Britain’s biggest broadband supplier has been accused by the BBC of 'shaping download speeds' on its cheapest package without giving users a clear warning.
A customer who has signed on to an up to the 8MB package can have speed cut to below 1Mbps says the public broadcaster. BT confirmed it managed bandwidth “in order to optimise the experience for all customers”. The BBC said it was concerned the throttling of download speeds was affecting the viewing experience for some users. BT said: “Where we manage bandwidth, we do so in order to optimise the experience for all customers, whatever they want to do online. We believe there is a real issue that content owners like the BBC need to address and we are currently in discussions with the BBC executive to ensure that our customers get the best possible experience in the future.”
The BBC says customers who opt for BT’s Option 1 broadband deal will find that the speed at which they can watch streaming video is throttled back to under 1Mbps between 1700 and midnight. The BBC iPlayer works at three different speeds, 500Kbps, 800Kbps, and 1.5Mbps, depending on the speed of a user’s connection.
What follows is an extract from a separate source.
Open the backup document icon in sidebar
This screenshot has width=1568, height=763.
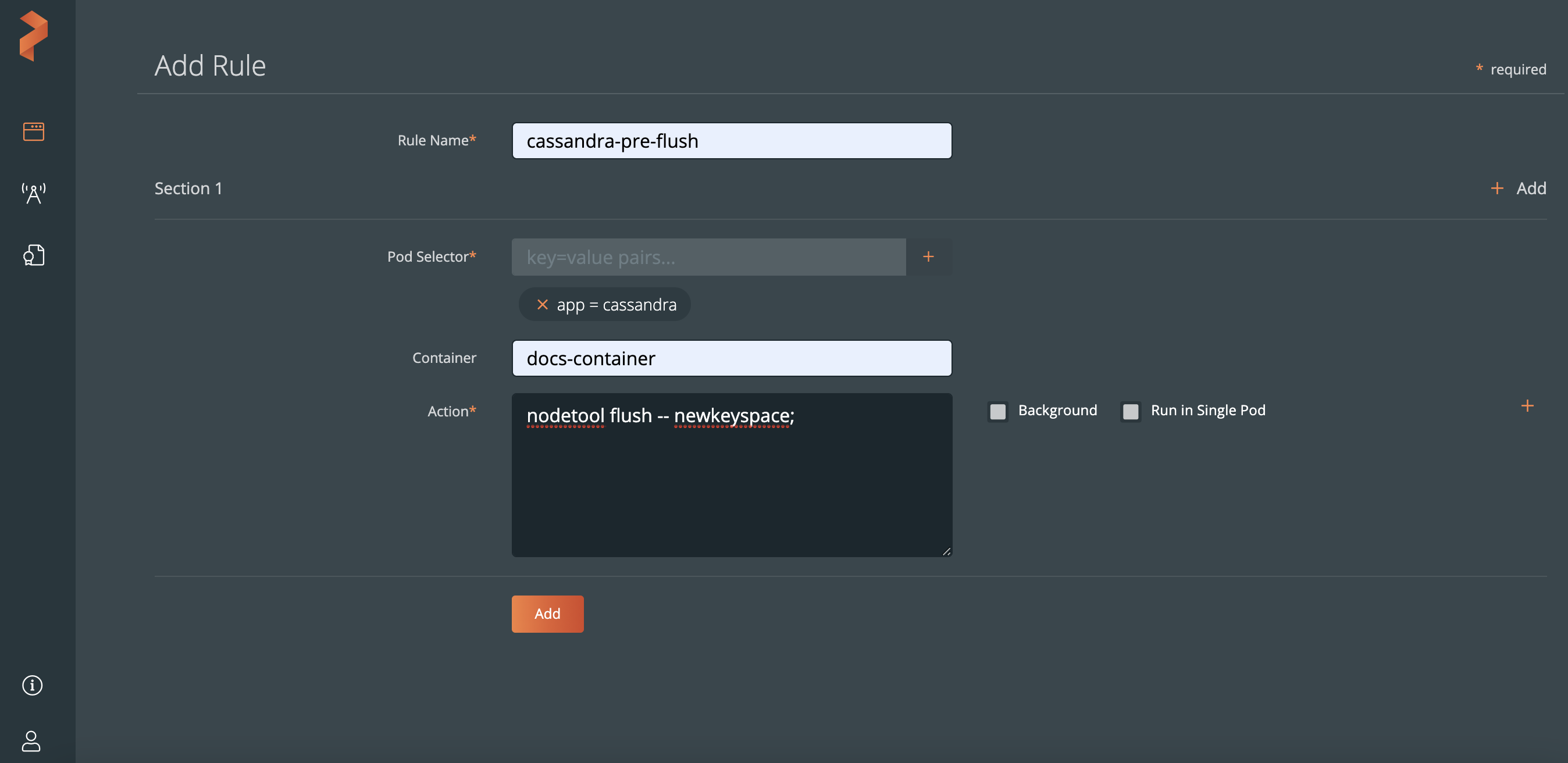(x=34, y=255)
There is also a high definition service which requires 3.2Mbps.
The BBC said the effect of BT’s policy was to force viewers down on to the 500Kbps service, which can make the viewing experience less satisfactory.
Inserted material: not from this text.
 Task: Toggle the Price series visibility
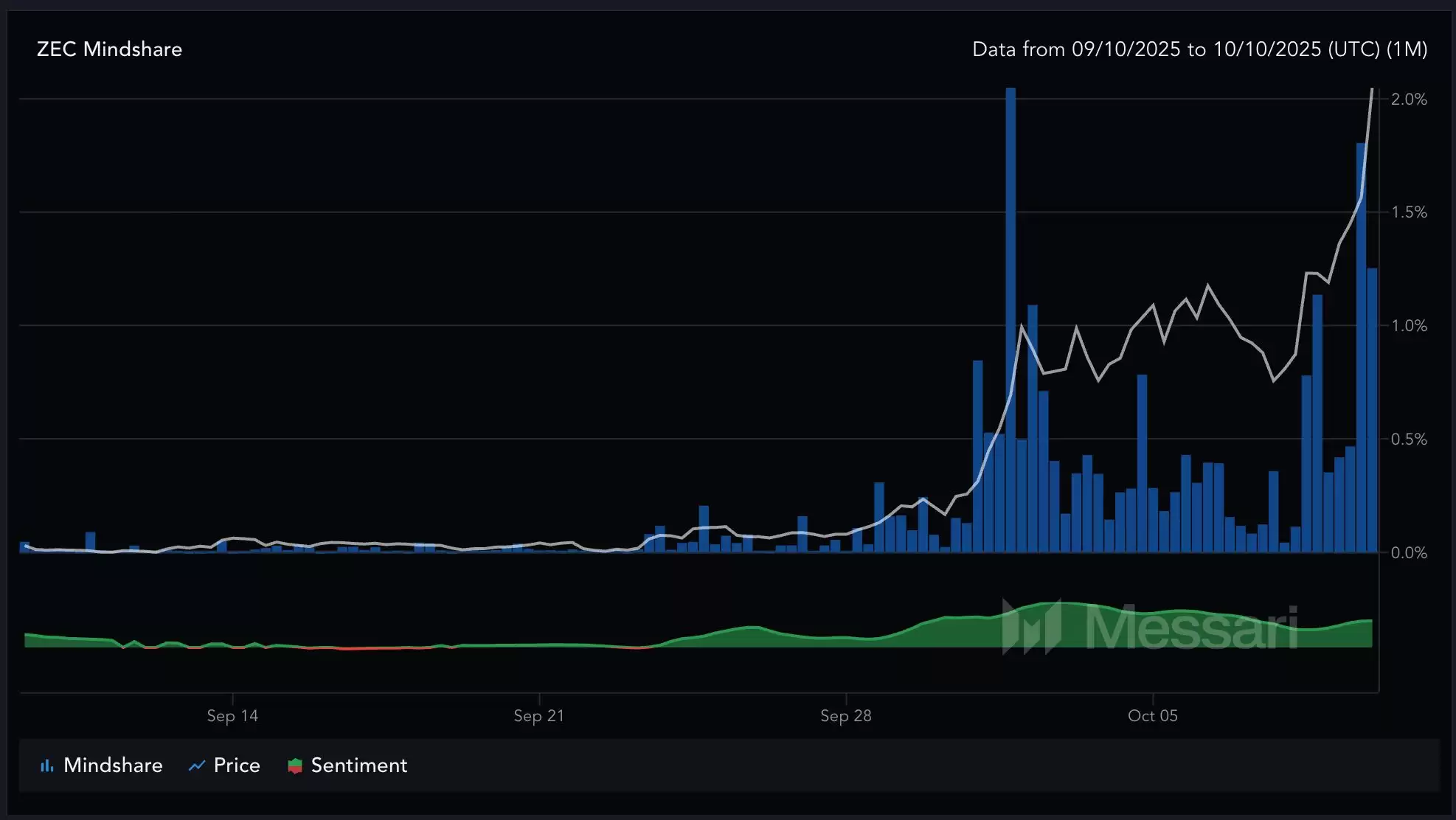[x=223, y=765]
In a statement, the BBC said: “While customers listening to audio and lower quality video streams would be unaffected, we are concerned that at peak times some customers’ higher quality video streams may be interrupted by buffering before falling back to a lower-quality version. This would suggest that traffic identified as BBC iPlayer traffic is being throttled back, thereby limiting the bandwidth used up by the service on slower connections.”